Olsson’s victory came in challenging conditions: kickwax was far from straightforward, and athletes’ skis seemed to be either slipping or icing. Some racers ended up herringboning even the more moderate hills on the course, unable to make their skis do the work for them.
“Conditions were very tough as you can win or lose everything,” Olsson explained. “You can lose a lot of time if you do not have the right skis.”
That wasn’t a problem for the Swede, however.
“I had extraordinary skis,” he told FIS after the race. “It was really difficult before the start and I waited as long as I could to pick skis, but I made the right decision and I’m very happy about that.”

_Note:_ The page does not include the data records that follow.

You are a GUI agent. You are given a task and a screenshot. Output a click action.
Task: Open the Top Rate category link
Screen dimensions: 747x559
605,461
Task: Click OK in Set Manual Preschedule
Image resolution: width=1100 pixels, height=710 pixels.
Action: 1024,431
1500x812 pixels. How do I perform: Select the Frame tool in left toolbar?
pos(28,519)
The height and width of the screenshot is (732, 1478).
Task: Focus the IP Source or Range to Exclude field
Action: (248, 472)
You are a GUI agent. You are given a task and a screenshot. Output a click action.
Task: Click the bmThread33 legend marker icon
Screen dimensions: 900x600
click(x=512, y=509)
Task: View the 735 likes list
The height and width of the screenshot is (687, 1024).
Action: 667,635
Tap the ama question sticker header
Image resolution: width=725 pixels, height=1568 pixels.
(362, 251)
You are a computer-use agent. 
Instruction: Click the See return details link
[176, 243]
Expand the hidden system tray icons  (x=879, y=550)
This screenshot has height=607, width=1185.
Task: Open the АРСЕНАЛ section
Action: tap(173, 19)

Olsson has now won his last two races, both of which were long, classic affairs; in Nove Mesto, Czech Republic last week, he squeaked out a victory in a 30 k mass start.
“It feels really, really great today, just like last week,” Olsson said after the race.
Second place went to Dario Cologna of Switzerland, who maintained his huge lead in the overall World Cup standings but was unable to touch Olsson today. Cologna also finished second to Olsson a week ago in the Czech Republic, but today the margin of victory was larger, due partly to the interval start. Both skiers showed even pacing; halfway through the race, they were separated by ten seconds, and at the finish the gap was 19.
“I tried to fight a lot but there was always a ten-second margin,” Cologna said after the race.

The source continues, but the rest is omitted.